All of the entries below are to be copied word for word.

━━━━━━━━━━━━━━━━

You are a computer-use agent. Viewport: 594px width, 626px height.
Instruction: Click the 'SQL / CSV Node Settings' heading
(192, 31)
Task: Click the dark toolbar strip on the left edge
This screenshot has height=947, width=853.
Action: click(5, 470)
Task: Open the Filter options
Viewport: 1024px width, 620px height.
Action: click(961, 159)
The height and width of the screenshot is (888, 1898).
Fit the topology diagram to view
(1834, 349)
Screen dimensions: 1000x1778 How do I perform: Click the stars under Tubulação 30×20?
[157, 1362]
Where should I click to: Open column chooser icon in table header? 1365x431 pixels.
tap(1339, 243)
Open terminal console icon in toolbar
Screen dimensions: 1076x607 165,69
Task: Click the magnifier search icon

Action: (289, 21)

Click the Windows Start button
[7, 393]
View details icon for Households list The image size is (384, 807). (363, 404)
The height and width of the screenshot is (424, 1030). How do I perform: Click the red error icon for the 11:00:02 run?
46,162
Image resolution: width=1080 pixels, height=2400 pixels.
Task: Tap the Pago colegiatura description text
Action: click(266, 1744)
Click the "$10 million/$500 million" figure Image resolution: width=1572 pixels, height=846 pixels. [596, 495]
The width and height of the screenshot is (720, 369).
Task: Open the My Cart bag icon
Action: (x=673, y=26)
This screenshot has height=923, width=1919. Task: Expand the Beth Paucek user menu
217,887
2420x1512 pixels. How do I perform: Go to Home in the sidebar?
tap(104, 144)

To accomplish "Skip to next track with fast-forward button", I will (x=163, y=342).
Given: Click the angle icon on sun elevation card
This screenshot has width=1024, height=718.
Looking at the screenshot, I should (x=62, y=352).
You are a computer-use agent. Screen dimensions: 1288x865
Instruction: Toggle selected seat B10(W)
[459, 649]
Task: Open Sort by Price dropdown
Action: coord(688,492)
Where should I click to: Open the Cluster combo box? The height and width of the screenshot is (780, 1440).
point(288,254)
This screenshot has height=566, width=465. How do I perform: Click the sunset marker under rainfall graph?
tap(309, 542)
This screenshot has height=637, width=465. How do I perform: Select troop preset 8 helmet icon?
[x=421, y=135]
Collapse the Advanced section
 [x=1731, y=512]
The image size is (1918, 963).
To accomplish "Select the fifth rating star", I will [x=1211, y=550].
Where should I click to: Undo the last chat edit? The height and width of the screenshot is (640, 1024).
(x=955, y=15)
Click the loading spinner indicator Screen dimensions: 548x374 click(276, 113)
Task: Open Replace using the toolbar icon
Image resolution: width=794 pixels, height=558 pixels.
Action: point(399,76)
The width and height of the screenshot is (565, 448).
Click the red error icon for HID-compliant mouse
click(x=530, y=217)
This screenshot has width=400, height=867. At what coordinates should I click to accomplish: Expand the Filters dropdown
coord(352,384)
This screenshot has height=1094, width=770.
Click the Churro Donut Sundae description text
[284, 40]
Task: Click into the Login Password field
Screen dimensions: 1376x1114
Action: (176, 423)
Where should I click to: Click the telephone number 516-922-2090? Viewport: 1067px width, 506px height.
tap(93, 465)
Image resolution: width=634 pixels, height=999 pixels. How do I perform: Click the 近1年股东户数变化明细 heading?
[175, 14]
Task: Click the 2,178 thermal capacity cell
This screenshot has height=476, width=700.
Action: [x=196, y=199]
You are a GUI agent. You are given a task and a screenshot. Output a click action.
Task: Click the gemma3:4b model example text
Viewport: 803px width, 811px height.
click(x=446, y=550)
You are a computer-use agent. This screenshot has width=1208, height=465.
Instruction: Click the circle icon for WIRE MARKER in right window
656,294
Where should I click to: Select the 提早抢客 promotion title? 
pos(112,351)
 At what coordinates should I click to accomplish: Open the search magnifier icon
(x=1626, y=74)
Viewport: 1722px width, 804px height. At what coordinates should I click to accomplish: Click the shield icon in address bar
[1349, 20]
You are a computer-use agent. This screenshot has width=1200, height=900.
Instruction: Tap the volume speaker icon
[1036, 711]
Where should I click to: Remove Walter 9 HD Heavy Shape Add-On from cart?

━━━━━━━━━━━━━━━━

* _Expected answer_:
You are a computer-use agent. Viewport: 594px width, 626px height.
Instruction: Click the 'SQL / CSV Node Settings' heading
(192, 31)
Task: Click the dark toolbar strip on the left edge
This screenshot has height=947, width=853.
Action: click(5, 470)
Task: Open the Filter options
Viewport: 1024px width, 620px height.
Action: click(961, 159)
The height and width of the screenshot is (888, 1898).
Fit the topology diagram to view
(1834, 349)
Screen dimensions: 1000x1778 How do I perform: Click the stars under Tubulação 30×20?
[157, 1362]
Where should I click to: Open column chooser icon in table header? 1365x431 pixels.
tap(1339, 243)
Open terminal console icon in toolbar
Screen dimensions: 1076x607 165,69
Task: Click the magnifier search icon

Action: (289, 21)

Click the Windows Start button
[7, 393]
View details icon for Households list The image size is (384, 807). (363, 404)
The height and width of the screenshot is (424, 1030). How do I perform: Click the red error icon for the 11:00:02 run?
46,162
Image resolution: width=1080 pixels, height=2400 pixels.
Task: Tap the Pago colegiatura description text
Action: click(266, 1744)
Click the "$10 million/$500 million" figure Image resolution: width=1572 pixels, height=846 pixels. [596, 495]
The width and height of the screenshot is (720, 369).
Task: Open the My Cart bag icon
Action: (x=673, y=26)
This screenshot has height=923, width=1919. Task: Expand the Beth Paucek user menu
217,887
2420x1512 pixels. How do I perform: Go to Home in the sidebar?
tap(104, 144)

To accomplish "Skip to next track with fast-forward button", I will (x=163, y=342).
Given: Click the angle icon on sun elevation card
This screenshot has width=1024, height=718.
Looking at the screenshot, I should (x=62, y=352).
You are a computer-use agent. Screen dimensions: 1288x865
Instruction: Toggle selected seat B10(W)
[459, 649]
Task: Open Sort by Price dropdown
Action: coord(688,492)
Where should I click to: Open the Cluster combo box? The height and width of the screenshot is (780, 1440).
point(288,254)
This screenshot has height=566, width=465. How do I perform: Click the sunset marker under rainfall graph?
tap(309, 542)
This screenshot has height=637, width=465. How do I perform: Select troop preset 8 helmet icon?
[x=421, y=135]
Collapse the Advanced section
 [x=1731, y=512]
The image size is (1918, 963).
To accomplish "Select the fifth rating star", I will [x=1211, y=550].
Where should I click to: Undo the last chat edit? The height and width of the screenshot is (640, 1024).
(x=955, y=15)
Click the loading spinner indicator Screen dimensions: 548x374 click(276, 113)
Task: Open Replace using the toolbar icon
Image resolution: width=794 pixels, height=558 pixels.
Action: point(399,76)
The width and height of the screenshot is (565, 448).
Click the red error icon for HID-compliant mouse
click(x=530, y=217)
This screenshot has width=400, height=867. At what coordinates should I click to accomplish: Expand the Filters dropdown
coord(352,384)
This screenshot has height=1094, width=770.
Click the Churro Donut Sundae description text
[284, 40]
Task: Click into the Login Password field
Screen dimensions: 1376x1114
Action: (176, 423)
Where should I click to: Click the telephone number 516-922-2090? Viewport: 1067px width, 506px height.
tap(93, 465)
Image resolution: width=634 pixels, height=999 pixels. How do I perform: Click the 近1年股东户数变化明细 heading?
[175, 14]
Task: Click the 2,178 thermal capacity cell
This screenshot has height=476, width=700.
Action: [x=196, y=199]
You are a GUI agent. You are given a task and a screenshot. Output a click action.
Task: Click the gemma3:4b model example text
Viewport: 803px width, 811px height.
click(x=446, y=550)
You are a computer-use agent. This screenshot has width=1208, height=465.
Instruction: Click the circle icon for WIRE MARKER in right window
656,294
Where should I click to: Select the 提早抢客 promotion title? 
pos(112,351)
 At what coordinates should I click to accomplish: Open the search magnifier icon
(x=1626, y=74)
Viewport: 1722px width, 804px height. At what coordinates should I click to accomplish: Click the shield icon in address bar
[1349, 20]
You are a computer-use agent. This screenshot has width=1200, height=900.
Instruction: Tap the volume speaker icon
[1036, 711]
Where should I click to: Remove Walter 9 HD Heavy Shape Add-On from cart?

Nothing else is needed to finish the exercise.